Provided text
______________________________

A few hours later we find ourselves at his house on the couch. We’re talking and he says, “I want to show you a magic trick. The cards are in my room.” Haa. I’m an adult. I know what this means. While it’s a lame attempt to get me in his room, I like him so I oblige. After going into his room I sit on his bed while he searches for the cards. He does a few magic tricks. I say I can show him a card trick and ask him to sit next to me. My magic trick fails and we laugh. Then we play Uno for an hour.

I have to catch the last train to the city so it’s time to go. Since it’s the fourth of July, a holiday, the last train stopped running an hour ago. I’m forced, haha, to stay at his house. I’m thinking, ok we can pick up where we left off. Go back to his room and do some more “magic tricks.” No. He puts me on the couch. 

I kept wondering if I did anything wrong. Then we spent the next two days jamming out at a beach music fest. Clearly he likes hanging out with me. Is there some place that guys like to sit between friends and significant other? Like we’re not even friends with benefits. I thought he was just a prude but we’ve talked about past relationships. It’s not like he’s inexperienced or anything. 

But really, if I’m good enough to be your best friend, aren’t I good enough to be a girlfriend?



They like me… When I’m gone.

There’s something about California that makes boys back home miss me. When ever I travel there, the boy that I am currently interested in thinks that he needs to talk to me the whole time whether it be through text, twitter, Facebook, or phone calls… This phenomenon started my senior year of high school. I was hanging out with a  guy back in my home state of Utah. My family decided to take a trip to San Diego. The whole time he kept texting me. Asking what I was doing, flirting, the usual. Now, we weren’t dating. We hadn’t even made out. We just liked each other but where both afraid of what to do about it. So it was a big deal that he started texting me nonstop while on this vacation. When I got home, he not only stopped texting me, he wanted to stop hanging out with me. He totally wrote me off. About 6 months later I moved to Chicago and never heard or saw him again.

Throughout college, I stayed away from boys. I was busy with my 18 credit hour semesters, and 2 part time jobs. When I graduated I was desperate for a boyfriend. I found myself hanging around this one guy that I met at my internship. He was also an intern. We hung out like 3 times a week. I thought I made it obvious that I was interested and he made it obvious too. One Saturday we met for brunch. (I mean, who goes to brunch with someone that’s not your best gal pal or your lover, am I right!?) The whole brunch he was absolutely charming. Like flirt level 10! Not kidding. On my way home we texted each other joking about the morning. I went to facebook this guy a link that we had talked about and noticed that he had defriended me. Ok. I know that this is super dramatic but you have to understand. This guy is the type of guy that defriending means something. So since I was still texting him I asked “Why aren’t we FB friends anymore?” He stopped texting me. 6 hours later (not an exaggeration. Literally 6 hours later) this asshole replied “I’m taking a data liberation.” WTF does that mean. I’ll tell you what it means. He cut off all contact from me. He quit the internship and avoided me at all costs.

Fast forward a year and a half later, I somehow let this asshole back into my life. I had deleted his phone number and apparently he had deleted mine. Therefore all our communication was done via email or twitter. Well one day we arrange to hang out at my house. He said “So, I got a new phone and lost your number. It would probably be good if you give it me again.” I called his bluff, “ You didn’t get a new phone. I deleted your number too.” So we hung a few times after that. We became really good friends.

______________________________

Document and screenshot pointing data
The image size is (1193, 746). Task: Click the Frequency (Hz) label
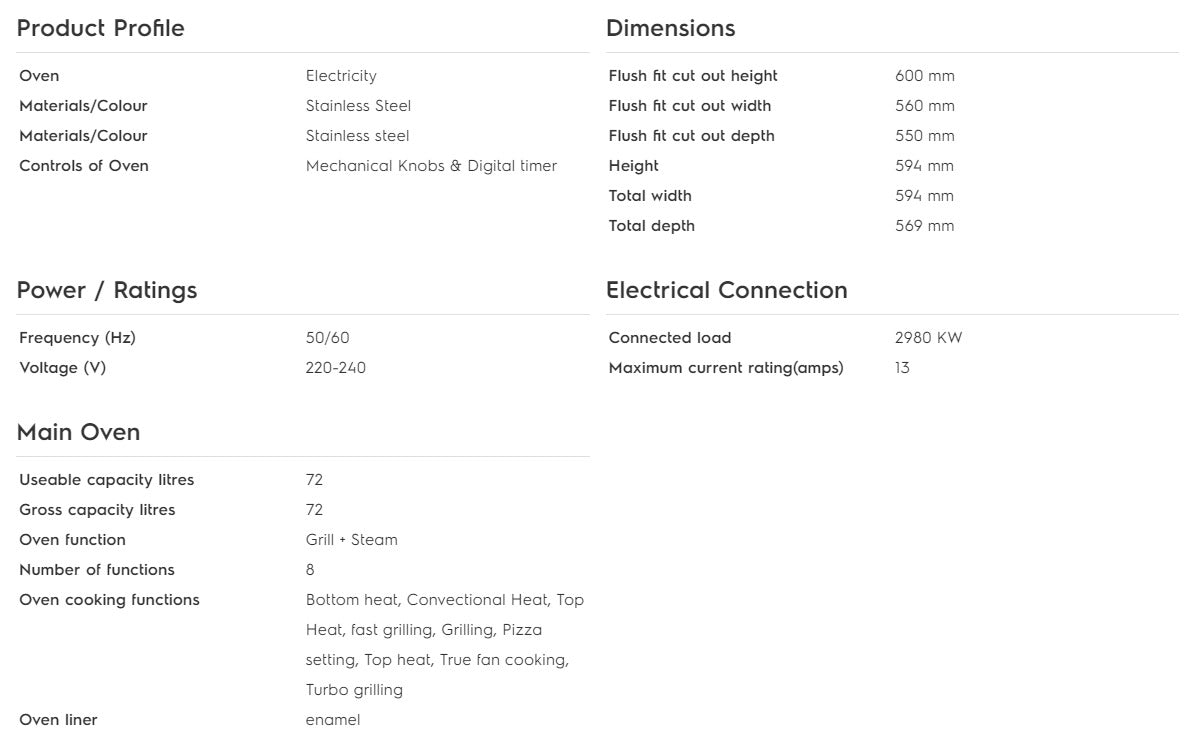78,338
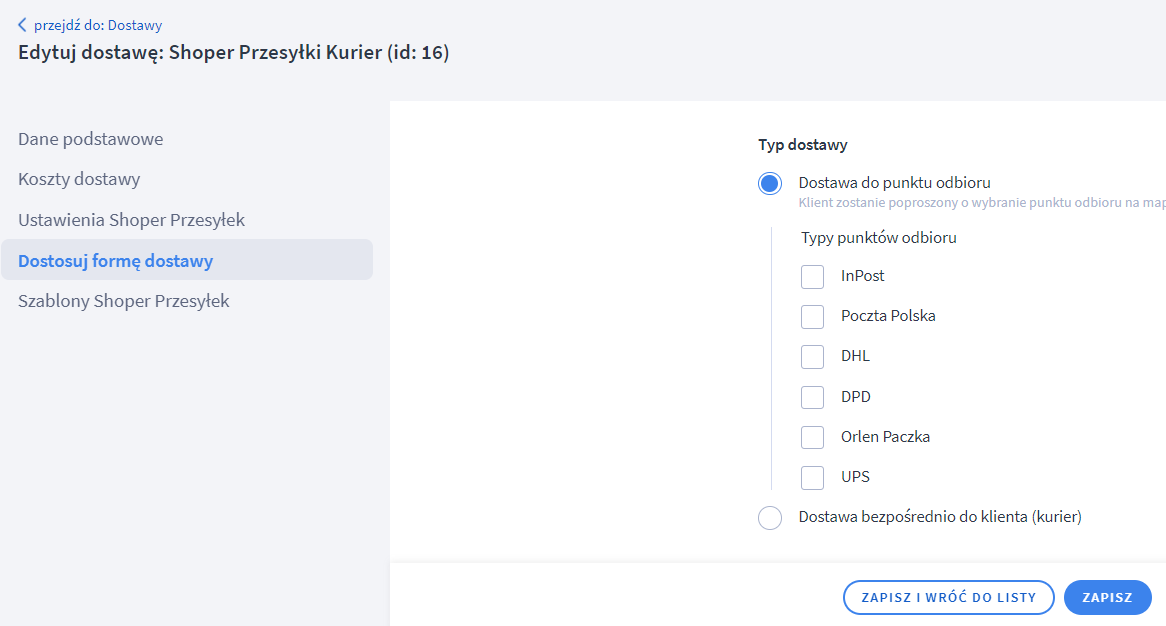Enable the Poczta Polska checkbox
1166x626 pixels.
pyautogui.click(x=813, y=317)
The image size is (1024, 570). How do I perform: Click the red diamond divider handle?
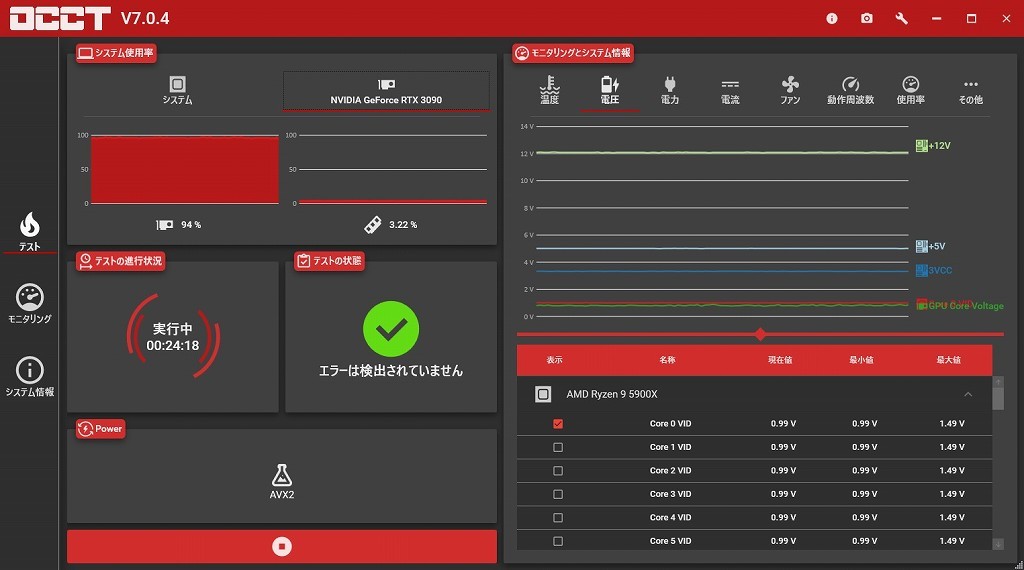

______________________________

Problem 1
Reproduce the portion of the dating narrative from "A few hours" to "for an hour.", word for word.
Problem 2
Continue the dating narrative, beginning immediately after its final sentence.

Exercise response 1
A few hours later we find ourselves at his house on the couch. We’re talking and he says, “I want to show you a magic trick. The cards are in my room.” Haa. I’m an adult. I know what this means. While it’s a lame attempt to get me in his room, I like him so I oblige. After going into his room I sit on his bed while he searches for the cards. He does a few magic tricks. I say I can show him a card trick and ask him to sit next to me. My magic trick fails and we laugh. Then we play Uno for an hour.

Exercise response 2
About a month later I took a business trip to San Francisco. He starts texting me one night while I’m away. At 2am. Not anything creepy or flirtatious. Just, you know, trying to start a conversation. So I talked back. For the duration of the week, we kept this up. One night, while out with friends, we started flirtatiously texting. It was fun. The rest of the week it was this kind of texting. I was kind of getting excited thinking that this is where we had taken this friendship.

I think it’s a good time to point out that our “friendship” had always had a little bit of sexual tension one way or another. We we’re a little mean to each other but only in the way you’d be mean to a 2nd grade crush. I know, we’re children.

So I come home. We keep texting. The same way we had been while I was gone. He asks “So when are you coming home?” I tell him that I landed last night. He then asks when we’re going to hangout. He sets a date and asks if that’s ok. We’re hanging out on the 4th of July. I say sure.

So today is July 3rd. I get a text from him saying that he’s stuck in the burbs (because I live in the city and he lives in the suburbs) and that I should let him know what my plans are. So I ask if he’s stuck in the burbs tomorrow and won’t be able to come to the city. He says he’s not sure but he’ll let me know. Ok! I’m not about to be that girl who waits around her phone all day waiting for a guy to say that he’s not coming. That does not sound like the ideal way to celebrate independence day. So, I exercised a little bit of independence. I text “ Ok well, let me know you’re plans when you find out. If we’re not going to meet up I’d like to make other plans.” He replies, “yeah it’s probably best to just go ahead and make those other plans.”

That’s it. He canceled. I’m royally pissed off. I understand that things come up but I made it clear that I could come to the burbs if he needed me to. I don’t want to seem desperate so I just go with the flow and pretend I don’t care.

So here’s where things change. I thought we were done talking but he sent me another text a few minutes later. He texted me a restaurant name, restaurant website, and a train schedule. He asked if I could make the 4:30pm train so I could meet him for dinner. Ok. So he tried… I can’t be too mad. But I swear. Can I please get a break? I wish I could just say “hey, I like you. What do you think about that.” And he could answer “I like you too. Let’s do something about that.” Or he could say “I’m not that interested.” And then it wouldn’t have to be weird. I thought things got easier as you got older. Nope. They just get worst. 

Anyway- Wish me luck tomorrow. And let’s hope he doesn’t leave me stranded at a train station in the northern burbs.



I just bought birth control with my babysitting money.

I’ve just started a new, real job. I get paid a lot more than I ever even thought I could get paid. It’s really not a whole lot. Like real adults would laugh if I told them what I make but it’s more than my Gap paycheck could ever possibly pay. 

However, during my college and Gap years I managed to pick up a large babysitting clientele. One of these said clients even offered to have me move to Switzerland with the family and be a full time nanny. But I declined, I had bigger dreams than that. Over the years, families came and went. Living in the city is hard for families. They al eventually move to the ‘burbs. 

Fortunately, there is a family that have practically become my own. They live in the city and I have been occasionally babysitting them for almost 4 years. Even though I don’t need the money anymore, I still babysit them because I love hanging out with the kids. However, the $12/hr I get to eat ice cream, ride scooters around the park and watching reruns of Friends isn’t anything to scoff at. I made it out last night with $85. That paid for Saturday’s brunch, a few groceries, laundry, and birth control.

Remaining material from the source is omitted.